Art history course confronts the history of contemporary art at NSCAD

Geoffrey Webster, 'The Spectrum of Interest,' 2024. Video.

When Anton Lee took over AHIS 4515—an art history course that interrogates NSCAD’s legacy and its role in the conceptual art movement in the late 1960s and 1970s—he thought he’d change everything about it. But then, “as a newcomer to the school,” Lee decided it would be an excellent way to learn some institutional knowledge himself.

“NSCAD is well-known for its practices and education from the 1960s to the 1980s, but somehow within NSCAD we don’t talk very much about it,” says Lee, who came to NSCAD in 2023 after years of teaching in Vancouver, Montreal, and Houston. “It’s assumed everybody knows, or else it’s something we have to move past. I was interested in using this course as an opportunity to create the discourse around the past and what actually happened at the time.”

Titled, Much Ado about the Last Art College, Lee’s intention for the course was not to simply celebrate this particular heyday in NSCAD’s history, but to use the class to “identify the shortcomings, omissions, and erasures in the school’s history from that period.”

Students were asked to select an activity (e.g., a work, an exhibit, a publication, or an event) from the era and reinterpret it through their own research-creation projects. The works were presented during the final class on December 4.

Rita Marie Tanti, 'MADWOMAN c. 1967: Exploring Sexism & Sanism', 2024. Artist’s book.
Victoria Hannam, 'Work From Instructions' (After Sol LeWitt), 2024. 4 charcoal drawings.

Rita M. Tanti reimagined dancer Yvonne Rainer’s publication Work 1961-73 (1974) by creating her own coptic-bound, collage-filled book focused on themes of feminism and madness. Kamryn Mollins, inspired by Kennedy’s lithograph My Fourth Grade Class (1972)on which he wrote the names of every student he could remember—used photos of her friends’ eyes in a similar experiment, noting that in this digital age, “you don’t have to remember, but at the same time it’s more easily forgettable because you don’t have to think about it.” Not exactly inspired by Vito Acconci’s performance documentation Trademarks (1970–1971), Kira Denommee referenced Acconci’s gesture of self-mutilation by tattooing herself in eight places with white ink, which like his bite marks will fade in time.

“A lot of people at NSCAD have taken the opportunity to do some cool conceptual work,” says Denommee, “but I hope people take this course so [the medium] can become more prevalent. So much awesome creative work comes from it.”

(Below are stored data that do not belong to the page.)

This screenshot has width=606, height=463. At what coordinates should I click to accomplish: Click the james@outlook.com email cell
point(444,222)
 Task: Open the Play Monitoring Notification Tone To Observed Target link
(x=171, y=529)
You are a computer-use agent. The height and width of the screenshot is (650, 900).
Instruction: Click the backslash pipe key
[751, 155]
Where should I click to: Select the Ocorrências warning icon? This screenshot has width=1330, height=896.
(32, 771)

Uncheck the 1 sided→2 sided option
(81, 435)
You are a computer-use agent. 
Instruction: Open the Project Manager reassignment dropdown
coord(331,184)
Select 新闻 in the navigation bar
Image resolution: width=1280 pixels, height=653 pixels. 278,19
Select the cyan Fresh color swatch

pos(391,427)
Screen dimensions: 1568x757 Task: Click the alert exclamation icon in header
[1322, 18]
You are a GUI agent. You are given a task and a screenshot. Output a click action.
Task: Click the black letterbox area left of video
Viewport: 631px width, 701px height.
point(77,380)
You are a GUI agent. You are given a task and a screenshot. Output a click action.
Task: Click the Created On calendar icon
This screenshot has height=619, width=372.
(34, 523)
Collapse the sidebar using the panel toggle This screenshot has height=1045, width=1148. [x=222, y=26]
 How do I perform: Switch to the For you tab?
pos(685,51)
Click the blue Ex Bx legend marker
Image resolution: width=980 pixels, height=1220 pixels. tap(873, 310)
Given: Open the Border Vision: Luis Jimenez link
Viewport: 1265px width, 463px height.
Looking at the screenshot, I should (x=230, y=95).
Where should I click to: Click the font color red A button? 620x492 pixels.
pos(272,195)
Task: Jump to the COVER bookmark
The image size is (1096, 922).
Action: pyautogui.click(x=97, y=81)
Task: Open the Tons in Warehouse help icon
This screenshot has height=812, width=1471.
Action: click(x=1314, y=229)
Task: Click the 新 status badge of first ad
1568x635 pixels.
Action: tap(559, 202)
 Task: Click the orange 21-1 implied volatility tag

Victoria Hannam was inspired by Sol LeWitt’s Work from Instructions, a set of ten lithographs created by NSCAD students in the NSCAD Lithography Workshop in 1971. Hannam recreated four of them herself following LeWitt’s instructions. Mikiki turned the class’ premise into an academic proposal for the institution itself, suggesting NSCAD create a Social Practice Department, to “champion another form of artmaking.” Manjot Kaur, in a riff on John Baldessari’s I Will Not Make Any More Boring Art—a phrase written thousands of times by NSCAD students on the walls of the Mezzanine Galleryin 1971—wrote the phrase in thick black marker on the walls of the classroom but in gurmukhi, the written language of Punjab, India. “There’s a word you can use to describe ‘creation,’ but there isn’t a word for ‘art,’” Kaur noted.

Geoffrey Webster created a video collage inspired by Adrian Piper’s performance series Funk Lessons, which premiered at NSCAD in 1983. The piece instructed viewers how to dance to funk music (resulting in often negative results), and how over time the spectrum of interest in Black dance culture has moved from disregard to engrossment. One of the first slides of his presentation read: “Afrocentric discussion at NSCAD is conditional but meagre.”

“Every time I enter a class, I’m usually the only Black student there. I’ve often been in this weird educational role because there are gaps to fill,” says Webster. “I haven’t minded being in that role, but without people talking about those roles, it won’t be talked about again until the next Black student walks into the room.”

This was in fact what prompted Lee to offer this class in its current form: to shift students’ perception of themselves from a transient population of the school to an important body of decision-making for its institutional identity.

“NSCAD is an ever-evolving community of learners, and each research-creation project is a proposal for its future direction based on a critical look at its past,” says Lee. Now, at the end of the semester, the final works attest to the success of that intention.

“It was the realization, regardless of the technique and medium, that we’re all doing conceptual art,” Lee continues. “After the late 60s, early 70s when the ideas became so important, from there on no matter what you were doing, you had to have a solid concept as a backbone. What we’re doing right now is studying on the shoulders of this institutional intervention into what art is about.”

Mikiki, 'Development of the Department of Social Practice', 2024. Performance, stencil, pencil writing, on the verso of the original lithograph Page 141 (2002) by Garry Neill Kennedy.